TASK PROMPT
The answer is a stretch of the material below, returned exactly: the line containing "[Seguinos en Facebook] (77, 2300)", the line containing "Music (167, 451)", and all lines between.

INFORMATION PROVIDED
====================

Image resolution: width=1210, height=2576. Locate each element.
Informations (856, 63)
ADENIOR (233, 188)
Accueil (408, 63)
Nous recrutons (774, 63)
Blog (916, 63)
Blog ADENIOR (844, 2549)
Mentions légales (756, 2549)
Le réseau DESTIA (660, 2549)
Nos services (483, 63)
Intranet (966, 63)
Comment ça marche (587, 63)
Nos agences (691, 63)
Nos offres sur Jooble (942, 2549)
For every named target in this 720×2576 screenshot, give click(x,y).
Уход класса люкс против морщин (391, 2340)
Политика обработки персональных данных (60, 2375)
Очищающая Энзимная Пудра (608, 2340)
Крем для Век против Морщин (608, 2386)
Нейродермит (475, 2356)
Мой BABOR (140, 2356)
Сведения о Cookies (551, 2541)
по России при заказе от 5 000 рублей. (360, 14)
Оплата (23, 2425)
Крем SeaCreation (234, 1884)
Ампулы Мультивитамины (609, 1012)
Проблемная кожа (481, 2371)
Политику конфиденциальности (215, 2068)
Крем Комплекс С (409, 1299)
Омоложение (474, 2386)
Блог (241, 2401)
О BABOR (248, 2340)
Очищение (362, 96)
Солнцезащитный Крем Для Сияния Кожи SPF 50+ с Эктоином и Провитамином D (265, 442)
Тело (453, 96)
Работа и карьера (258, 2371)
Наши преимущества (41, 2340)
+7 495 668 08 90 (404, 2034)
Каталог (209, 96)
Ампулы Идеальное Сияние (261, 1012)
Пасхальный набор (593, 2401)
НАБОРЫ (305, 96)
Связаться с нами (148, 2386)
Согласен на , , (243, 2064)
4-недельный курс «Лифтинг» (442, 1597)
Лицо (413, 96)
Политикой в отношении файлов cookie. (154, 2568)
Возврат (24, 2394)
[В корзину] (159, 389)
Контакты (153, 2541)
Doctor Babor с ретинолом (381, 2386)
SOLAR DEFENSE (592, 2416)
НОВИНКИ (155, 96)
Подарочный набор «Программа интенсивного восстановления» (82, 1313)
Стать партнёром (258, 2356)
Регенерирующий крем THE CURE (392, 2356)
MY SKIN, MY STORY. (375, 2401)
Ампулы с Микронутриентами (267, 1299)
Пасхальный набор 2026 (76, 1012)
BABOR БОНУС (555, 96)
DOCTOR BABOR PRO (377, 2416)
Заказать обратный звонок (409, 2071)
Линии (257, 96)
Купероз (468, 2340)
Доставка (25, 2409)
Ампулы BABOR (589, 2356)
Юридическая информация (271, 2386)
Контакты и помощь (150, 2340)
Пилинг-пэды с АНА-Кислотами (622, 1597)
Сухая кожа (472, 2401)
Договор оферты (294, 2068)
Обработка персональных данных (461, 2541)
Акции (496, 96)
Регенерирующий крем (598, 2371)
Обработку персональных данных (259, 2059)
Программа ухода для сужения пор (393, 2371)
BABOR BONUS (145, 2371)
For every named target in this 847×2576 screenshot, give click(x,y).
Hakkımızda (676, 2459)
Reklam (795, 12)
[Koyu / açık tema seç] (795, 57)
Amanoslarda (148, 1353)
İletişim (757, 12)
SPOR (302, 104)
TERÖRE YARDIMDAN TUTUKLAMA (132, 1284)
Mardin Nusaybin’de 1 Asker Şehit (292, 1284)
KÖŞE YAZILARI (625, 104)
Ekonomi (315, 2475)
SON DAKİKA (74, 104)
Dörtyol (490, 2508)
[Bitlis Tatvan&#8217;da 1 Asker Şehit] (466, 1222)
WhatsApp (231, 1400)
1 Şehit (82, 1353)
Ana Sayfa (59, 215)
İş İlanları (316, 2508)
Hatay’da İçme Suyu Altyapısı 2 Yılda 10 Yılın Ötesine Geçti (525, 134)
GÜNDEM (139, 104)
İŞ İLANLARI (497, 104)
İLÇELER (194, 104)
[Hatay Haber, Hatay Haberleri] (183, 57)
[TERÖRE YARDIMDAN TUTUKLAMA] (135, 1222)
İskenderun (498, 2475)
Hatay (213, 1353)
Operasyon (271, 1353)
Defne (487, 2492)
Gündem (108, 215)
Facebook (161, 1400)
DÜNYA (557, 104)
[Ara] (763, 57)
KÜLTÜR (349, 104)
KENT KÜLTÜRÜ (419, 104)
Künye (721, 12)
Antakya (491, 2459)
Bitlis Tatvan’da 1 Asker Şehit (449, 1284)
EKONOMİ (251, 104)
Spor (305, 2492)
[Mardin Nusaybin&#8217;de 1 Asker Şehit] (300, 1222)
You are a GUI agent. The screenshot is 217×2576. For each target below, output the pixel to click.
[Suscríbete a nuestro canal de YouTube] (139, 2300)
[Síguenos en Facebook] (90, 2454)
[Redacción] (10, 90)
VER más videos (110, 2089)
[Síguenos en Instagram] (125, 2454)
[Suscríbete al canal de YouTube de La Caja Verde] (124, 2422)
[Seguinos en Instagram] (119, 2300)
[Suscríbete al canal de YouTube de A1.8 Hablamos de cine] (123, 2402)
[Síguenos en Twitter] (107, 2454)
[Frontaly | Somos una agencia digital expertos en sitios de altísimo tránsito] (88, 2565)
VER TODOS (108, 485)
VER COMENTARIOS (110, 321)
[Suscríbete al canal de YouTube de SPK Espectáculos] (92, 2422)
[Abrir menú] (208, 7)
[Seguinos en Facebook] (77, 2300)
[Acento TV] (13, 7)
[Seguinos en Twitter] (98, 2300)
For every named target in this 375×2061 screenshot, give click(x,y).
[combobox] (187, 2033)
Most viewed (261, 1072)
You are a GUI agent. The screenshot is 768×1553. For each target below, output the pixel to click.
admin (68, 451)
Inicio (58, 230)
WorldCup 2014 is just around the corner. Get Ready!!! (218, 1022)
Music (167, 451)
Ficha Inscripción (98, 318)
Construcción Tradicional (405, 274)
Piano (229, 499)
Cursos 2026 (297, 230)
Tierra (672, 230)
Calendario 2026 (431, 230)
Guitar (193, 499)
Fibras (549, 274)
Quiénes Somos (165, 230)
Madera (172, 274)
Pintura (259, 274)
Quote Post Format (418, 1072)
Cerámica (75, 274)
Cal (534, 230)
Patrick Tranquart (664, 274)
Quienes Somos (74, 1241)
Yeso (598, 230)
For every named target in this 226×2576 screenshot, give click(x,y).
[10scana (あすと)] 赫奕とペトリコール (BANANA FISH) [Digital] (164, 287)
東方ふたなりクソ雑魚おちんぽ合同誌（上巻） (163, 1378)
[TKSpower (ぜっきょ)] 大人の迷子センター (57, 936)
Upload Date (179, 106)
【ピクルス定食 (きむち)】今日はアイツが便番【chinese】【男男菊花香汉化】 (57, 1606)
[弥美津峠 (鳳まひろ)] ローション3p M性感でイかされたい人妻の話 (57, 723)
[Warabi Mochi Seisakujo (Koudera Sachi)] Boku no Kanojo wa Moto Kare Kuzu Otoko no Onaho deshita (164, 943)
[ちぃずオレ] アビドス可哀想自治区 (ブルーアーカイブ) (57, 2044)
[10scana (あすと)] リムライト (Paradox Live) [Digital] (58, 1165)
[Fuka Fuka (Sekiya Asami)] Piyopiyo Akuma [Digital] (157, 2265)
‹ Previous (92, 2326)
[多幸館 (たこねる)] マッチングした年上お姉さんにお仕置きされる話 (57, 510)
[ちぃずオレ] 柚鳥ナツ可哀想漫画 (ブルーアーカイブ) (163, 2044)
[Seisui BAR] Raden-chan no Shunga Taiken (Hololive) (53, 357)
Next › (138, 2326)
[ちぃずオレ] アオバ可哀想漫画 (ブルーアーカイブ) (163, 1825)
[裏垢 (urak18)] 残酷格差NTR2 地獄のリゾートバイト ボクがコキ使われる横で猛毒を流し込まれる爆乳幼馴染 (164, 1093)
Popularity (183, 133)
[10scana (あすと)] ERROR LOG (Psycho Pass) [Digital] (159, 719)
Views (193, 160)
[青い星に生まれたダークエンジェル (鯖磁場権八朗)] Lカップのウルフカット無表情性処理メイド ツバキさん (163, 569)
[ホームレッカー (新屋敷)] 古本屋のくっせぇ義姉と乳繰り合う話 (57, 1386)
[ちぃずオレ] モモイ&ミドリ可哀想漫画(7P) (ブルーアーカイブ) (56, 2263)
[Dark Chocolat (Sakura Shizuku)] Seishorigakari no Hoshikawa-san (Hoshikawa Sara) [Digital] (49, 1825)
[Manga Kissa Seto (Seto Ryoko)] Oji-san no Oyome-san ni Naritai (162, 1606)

====================

RESPONSE TO THE EXERCISE
[Seguinos en Facebook] (77, 2300)
[Acento TV] (13, 7)
[Seguinos en Twitter] (98, 2300)
For every named target in this 375×2061 screenshot, give click(x,y).
[combobox] (187, 2033)
Most viewed (261, 1072)
You are a GUI agent. The screenshot is 768×1553. For each target below, output the pixel to click.
admin (68, 451)
Inicio (58, 230)
WorldCup 2014 is just around the corner. Get Ready!!! (218, 1022)
Music (167, 451)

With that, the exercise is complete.